Su alegría era tan sincera, daba tales saltos en el diván, se agitaba de tal modo, que Shtolz lo miraba complacido y emocionado.
—¡Qué bueno eres, Iliá! —dijo—. Tu corazón era digno de ella. Se lo contaré todo…
—¡No, no se lo digas! —lo interrumpió Iliá—. Puede creer que soy insensible por haberme alegrado de su boda.

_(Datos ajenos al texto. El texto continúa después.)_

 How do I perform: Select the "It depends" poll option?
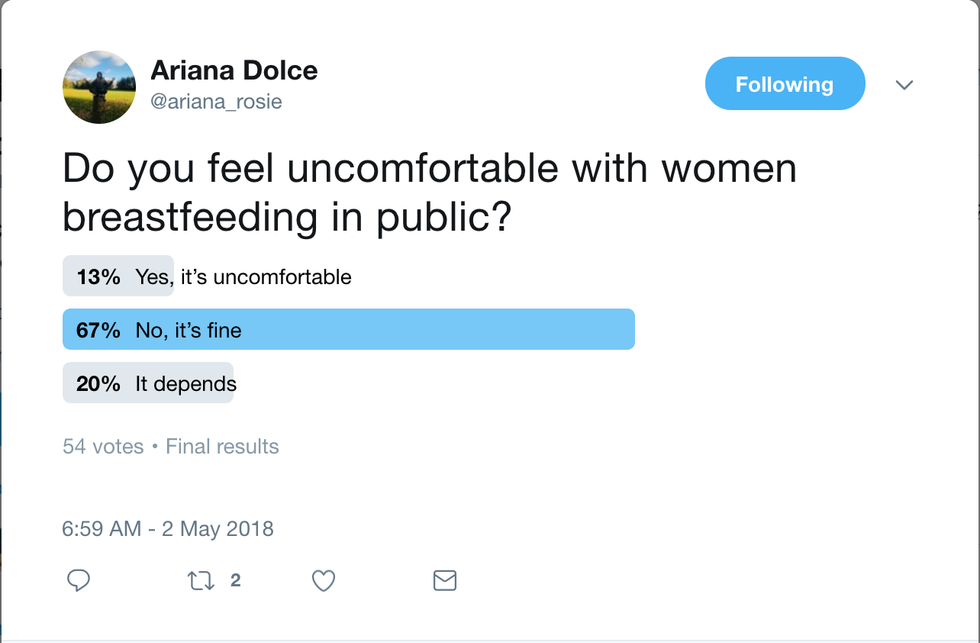coord(186,383)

—¿Acaso la alegría no es un sentimiento, carente, además, de egoísmo? Te alegras, simplemente, de que sea feliz.
—¡Cierto, cierto! —exclamó Oblómov—. ¡Sabe Dios las tonterías que digo! ¿Quién es el marido? ¿Quién es el feliz mortal?
—¿Quién? —repitió Shtolz—. ¡Qué mal adivino eres, Iliá! Oblómov fijó súbitamente en su amigo una mirada inmóvil estaba estupefacto y había palidecido.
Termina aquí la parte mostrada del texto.